Assuming you have a new enough kernel, the amdgpu drivers are fully open source, and work REALLY well (surprisingly so, in fact). As far as performance, that I'm not aware of for certain, but I BELIEVE it's quoted as being something like 80-85% the performance in Windows. May be better now, it's been a really long time since I've bothered to look. I've never actually tested myself to see first-hand, but then, I don't use Windows, so that goes without saying I guess.
I have always bought AMD (previously ATI) video cards. My most recent card is a Pitcairn from 2014. It took about a year for Glamor/Mesa to work, but since then AMD has put a lot of effort into the open-source drivers.
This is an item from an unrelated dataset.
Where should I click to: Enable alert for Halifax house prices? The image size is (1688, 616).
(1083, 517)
The open-source drivers have the significant advantages that they can't get in the way of a kernel upgrade, and support for old video cards won't go away as long as someone is interested in those cards.
I am not a gamer, but I see OpenGL applications rendering as fast as the card seems to be capable of (at 4K).
Ed
Do you guys ever have any problem with screen tearing with your AMD cards? Nvidia can be somewhat stubborn about this, enabeling vsync and full composite pipeline fixes this most of the time though.
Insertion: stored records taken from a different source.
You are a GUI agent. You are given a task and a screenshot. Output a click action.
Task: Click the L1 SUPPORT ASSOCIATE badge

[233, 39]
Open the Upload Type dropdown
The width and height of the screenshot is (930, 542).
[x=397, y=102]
I'm a long term amd gpu's user (R9 290x -> RX 480 -> RX 5700XT). Mostly use for gaming. From my experience since about 2014 I haven't had any problems with kernel driver amdgpu (which is free) + firmware (which is non-free). Yes, tearing on X under amdgpu is a well known problem, but it's as easy to fix as add
Code:
Option "TearFree" "true"
to your X config file.
I also haven't compared windows and linux gaming performance for years, but with proton and vulkan I'm pretty sure linux performance is equal or even better.
Interesting. Off the cuff, I would have said go with NVIDIA. This is based on some very bad experiences with AMD in the past. That was the distant past. I have heard some good things about AMD lately an the comments about reflect that. I might give AMD another shot with my next graphics card.
Last edited by chrisretusn; 11-15-2020 at 03:17 AM.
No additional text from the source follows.